Sabtu, 04 Dec 2021
Radar Jombang
Home / Hukum
icon featured
Hukum

Kejaksaan Eksekusi Barang Bukti Rp 1,4 Miliar

24 November 2021, 08: 30: 59 WIB | editor : Rojiful Mamduh

Kejaksaan Eksekusi Barang Bukti Rp 1,4 Miliar

Share this      

SEMENTARA itu, Kejaksaan Negeri (Kejari) Jombang kemarin (23/11) melakukan eksekusi barang bukti dalam penanganan perkara korupsi program kredit usaha pembibitan/peternakan sapi (KUPS) di Bank Jatim Cabang Jombang.

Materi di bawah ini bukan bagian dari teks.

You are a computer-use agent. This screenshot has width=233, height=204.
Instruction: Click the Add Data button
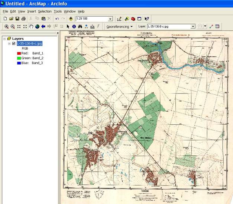pos(71,19)
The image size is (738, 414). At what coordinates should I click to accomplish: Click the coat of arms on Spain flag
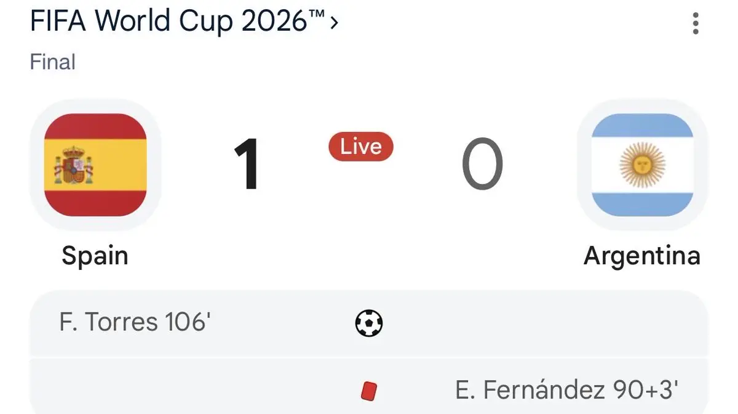(x=73, y=165)
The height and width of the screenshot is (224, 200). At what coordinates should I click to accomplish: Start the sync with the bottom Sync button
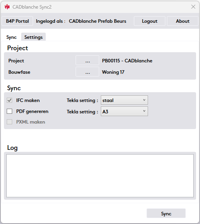(x=166, y=213)
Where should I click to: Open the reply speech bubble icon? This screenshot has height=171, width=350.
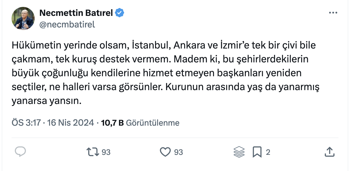click(x=20, y=152)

Uang pengganti sebesar Rp 1,4 miliar disetorkan ke kas negara.

”Hari ini kita melakukan eksekusi barang bukti sebesar Rp 1.401.500.000 yang disetorkan ke kas negara sebagai bagian uang pengganti atas nama terpidana Masykur Affandi dalam perkara tindak pidana korupsi program kredit usaha pembibitan/peternakan sapi tahun 2010 dan 2011,” terang Kasiintelijen Kejari Jombang Andhi Sebangun, kemarin.

Andi menambahkan, penyerahan sebagian uang pengganti menindaklanjuti Putusan Mahkamah Agung Nomor 917 K/PID.SUS/2017  tertanggal 16 Oktober 2017. ”Mahkamah Agung menolak permohonan kasasi dari pemohon kasasi II/terdakwa Masykur Affandi dan menyatakan terdakwa terbukti secara sah dan meyakinkan bersalah melakukan tindak pidana korupsi secara bersama-sama melanggar pasal 2 ayat (1) jo pasal 18 Undang – Undang Nomor 31 Tahun 1999 tentang Pemberantasan Tindak Pidana Korupsi sebagaimana diubah dan ditambah dengan Undang - Undang Nomor 20 Tahun 2001 Tentang Perubahan atas Undang – Undang Nomor 31 Tahun 1999 tentang Pemberantasan Tindak Pidana Korupsi jo Pasal 55 ayat (1) ke 1 KUHP,” imbuh Andhi.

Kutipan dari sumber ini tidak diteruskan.